▶ OBJECTIVE: Return the lines unchanged, starting at the line that contains "Open the settings gear in top bar" and continuing through the end of the rows, both ends included. Leave the pictures out of your answer.

# PROVIDED DATA start

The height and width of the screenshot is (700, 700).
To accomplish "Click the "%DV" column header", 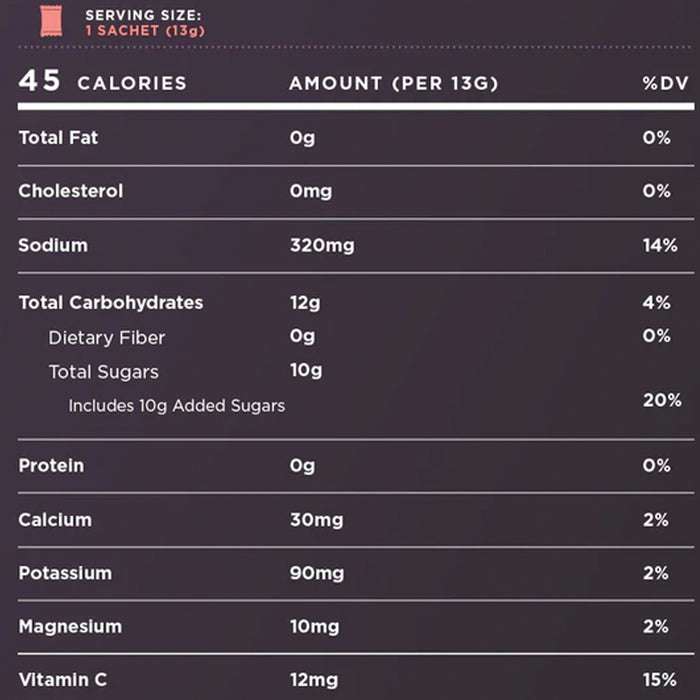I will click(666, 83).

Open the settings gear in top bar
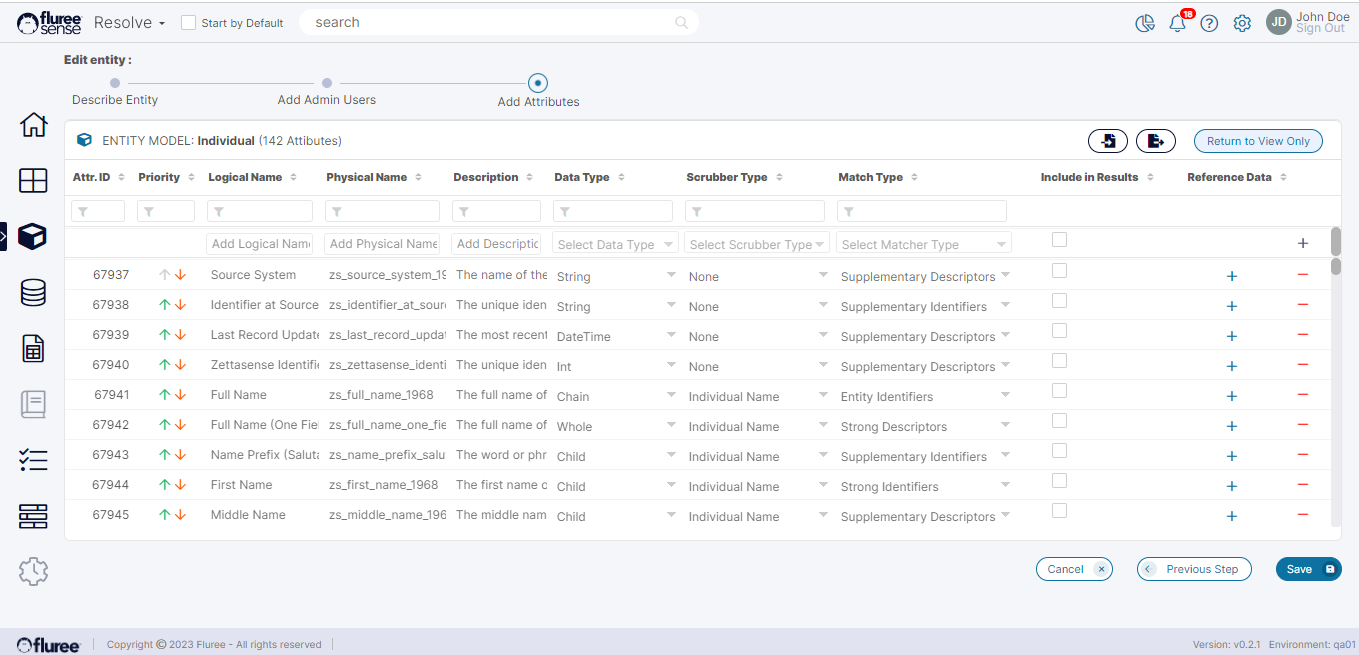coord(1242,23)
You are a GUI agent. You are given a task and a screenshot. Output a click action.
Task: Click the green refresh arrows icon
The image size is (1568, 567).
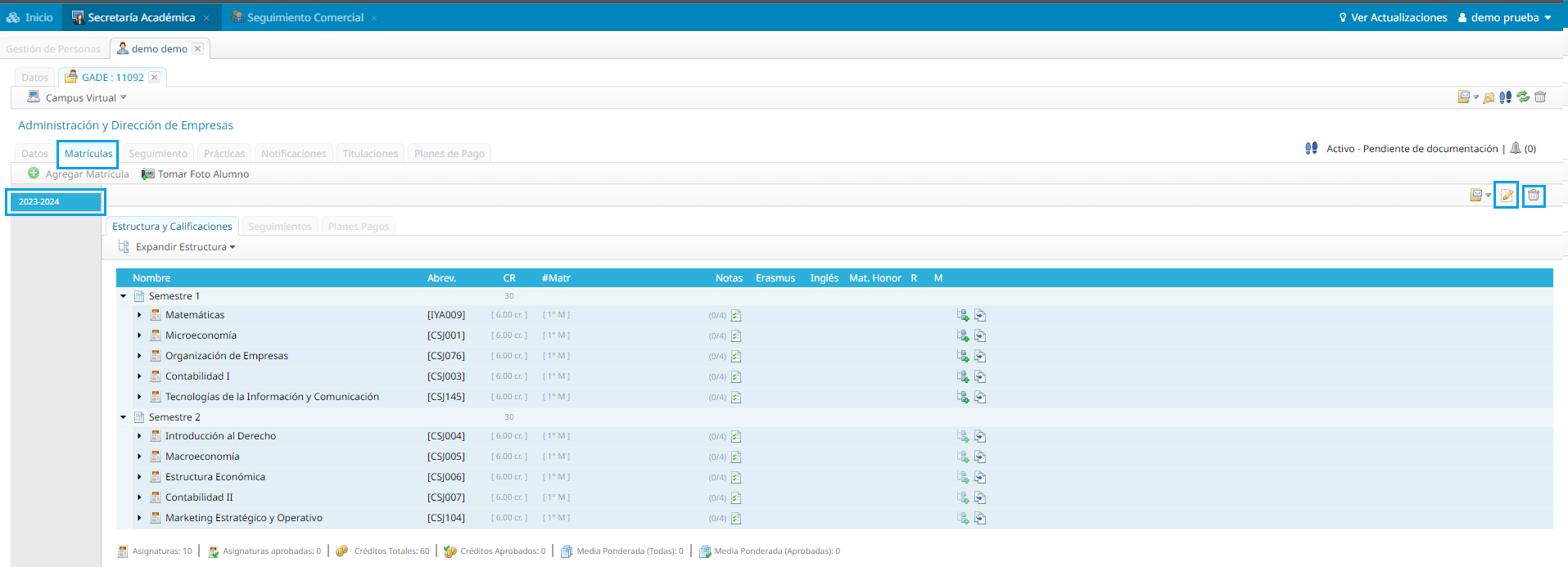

# PROVIDED DATA end

▶ EXERCISE OUTPUT:
Open the settings gear in top bar
coord(1242,23)
You are a GUI agent. You are given a task and a screenshot. Output a click action.
Task: Click the green refresh arrows icon
The image size is (1568, 567).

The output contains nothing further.